We need two types of tables:
- staging tables, which are used to load data from JSON files in S3 bucket into database.
- analytic tables, which are used for analyzing to find the insights into their users' listening.
Files in song dataset are in JSON format and contain metadata about a song and the artist of that song. An example of what a single song file is in the code below.
{
"num_songs": 1,
"artist_id": "ARJIE2Y1187B994AB7",
"artist_latitude": null,
"artist_longitude": null,
"artist_location": "",
"artist_name": "Line Renaud",
"song_id": "SOUPIRU12A6D4FA1E1",
"title": "Der Kleine Dompfaff",
"duration": 152.92036,
"year": 0
}
Therefore, the SQL command below is used to create the staging table staging_songs
.
CREATE TABLE staging_songs(
artist_id VARCHAR(max),
artist_latitude FLOAT,
artist_location VARCHAR(max),
artist_longitude FLOAT,
artist_name VARCHAR(max),
duration FLOAT,
num_songs INT,
song_id VARCHAR,
title VARCHAR(max),
year INT
)
In some cases, fields artist_id
, artist_location
, artist_name
, and title
have a value that is longer than 256 characters, so these fields are set to type VARCHAR(max).
Log files in JSON format generated by event simulator based on the songs in the song dataset. An example of what data in a log file is shown in the table below.

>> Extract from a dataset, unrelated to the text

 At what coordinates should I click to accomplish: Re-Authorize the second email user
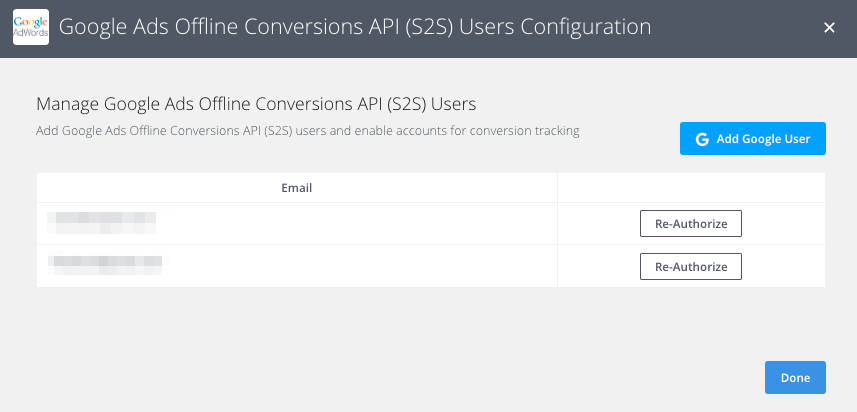point(691,267)

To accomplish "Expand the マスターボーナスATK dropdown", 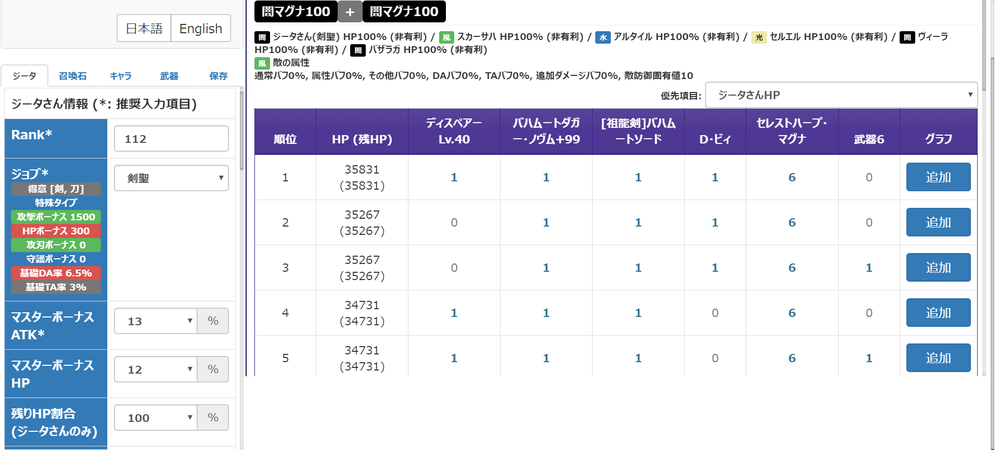I will click(x=155, y=320).
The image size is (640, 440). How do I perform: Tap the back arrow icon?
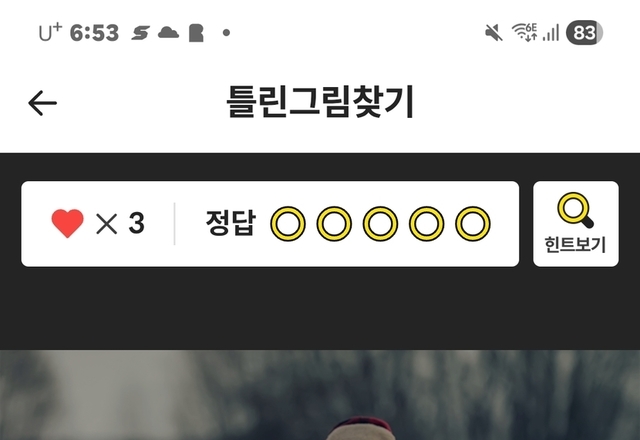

Therefore, the SQL command below is used to create the staging table staging_events
.
CREATE TABLE staging_events(
artist VARCHAR,
auth VARCHAR,
first_name VARCHAR,
gender VARCHAR,
item_in_section INT,
last_name VARCHAR,
length FLOAT,
level VARCHAR,
location VARCHAR,
method VARCHAR,
page VARCHAR,
registration FLOAT,
session_id INT,
song VARCHAR,
status INT,
ts BIGINT,
user_agent VARCHAR,
user_id INT
)
The figure below presents the star schema optimized for queries on song play analysis given by Sparkify team. It includes a fact table songplays
and four dimension tables users
, songs
, artists
, time
.
These SQL commands below are used to create fact and dimension tables.
CREATE TABLE songplays(
songplay_id BIGINT IDENTITY(1, 1) NOT NULL PRIMARY KEY,
start_time TIMESTAMP NOT NULL,
user_id INT NOT NULL,
level VARCHAR NOT NULL,
song_id VARCHAR NOT NULL,
artist_id VARCHAR,
session_id INT,
location VARCHAR,
user_agent VARCHAR
)
CREATE TABLE users(
user_id INT NOT NULL PRIMARY KEY,
first_name VARCHAR,
last_name VARCHAR,
gender VARCHAR,
level VARCHAR NOT NULL
)
CREATE TABLE songs(
song_id VARCHAR NOT NULL PRIMARY KEY,
title VARCHAR(max) NOT NULL,
artist_id VARCHAR,
year INT,
duration FLOAT
)
CREATE TABLE artists(
artist_id VARCHAR NOT NULL PRIMARY KEY,
name VARCHAR(max) NOT NULL,
location VARCHAR(max),
latitude FLOAT,
longitude FLOAT
)
CREATE TABLE time(
start_time TIMESTAMP NOT NULL PRIMARY KEY,
hour INT,
day INT,
week INT,
month INT,
year INT,
weekday INT
)
First of all, data is loaded from S3 bucket into staging tables. Then, it will be transformed from staging tables into analytic tables.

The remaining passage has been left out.